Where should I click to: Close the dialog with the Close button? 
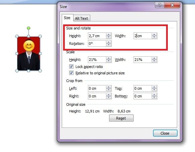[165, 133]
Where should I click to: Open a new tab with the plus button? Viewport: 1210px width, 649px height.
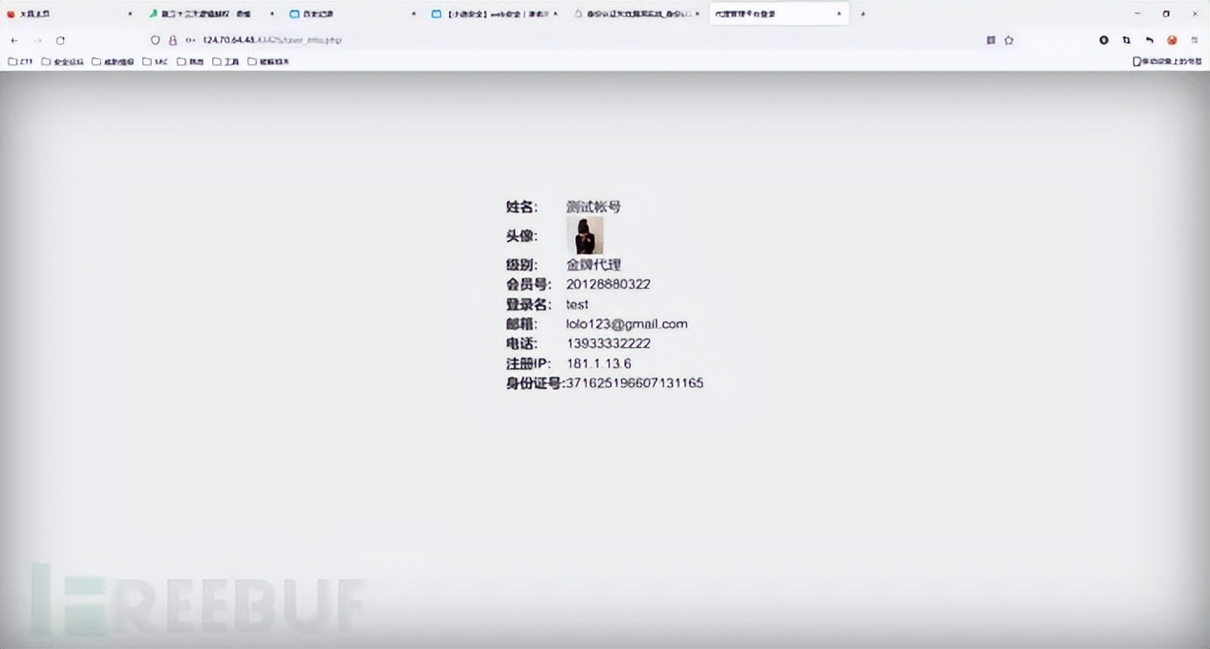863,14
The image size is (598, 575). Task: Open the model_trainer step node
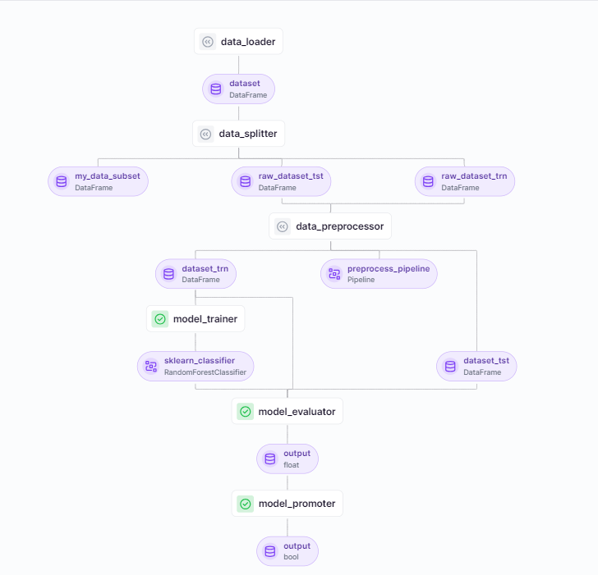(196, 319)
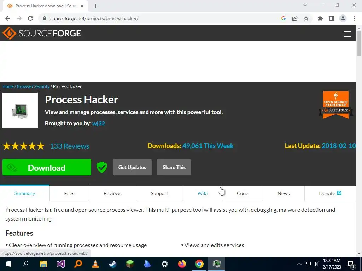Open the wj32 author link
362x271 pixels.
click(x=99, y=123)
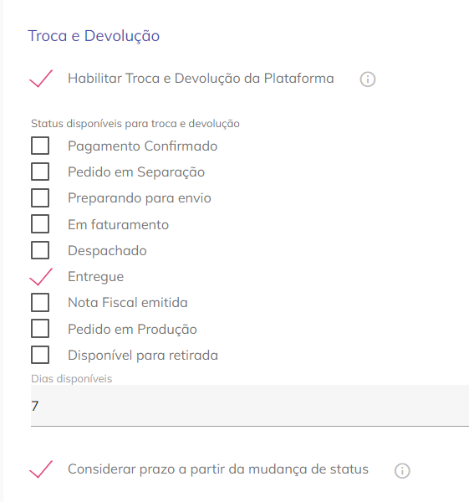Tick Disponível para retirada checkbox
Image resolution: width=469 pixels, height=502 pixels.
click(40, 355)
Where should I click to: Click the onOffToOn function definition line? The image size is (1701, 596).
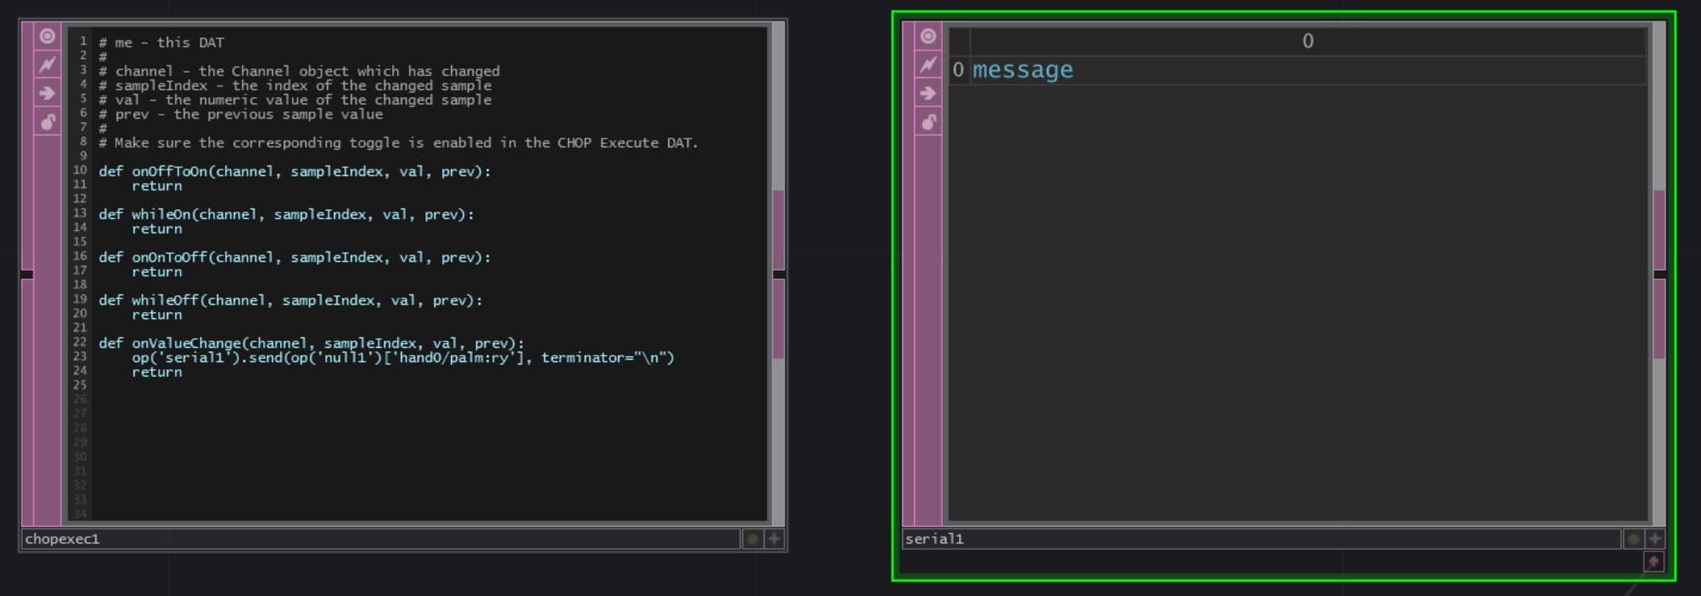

**ABOUT THIS EXERCISE:** Please reproduce the records above exactly, leaving out every picture.

**ANSWER FOR THIS EXERCISE:**
Where should I click to: Close the dialog with the Close button? 
[165, 133]
Where should I click to: Open a new tab with the plus button? Viewport: 1210px width, 649px height.
863,14
The image size is (598, 575). Task: Open the model_trainer step node
(196, 319)
Open the wj32 author link
362x271 pixels.
click(x=99, y=123)
Tick Disponível para retirada checkbox
Image resolution: width=469 pixels, height=502 pixels.
click(40, 355)
Where should I click to: Click the onOffToOn function definition line? The image size is (1701, 596).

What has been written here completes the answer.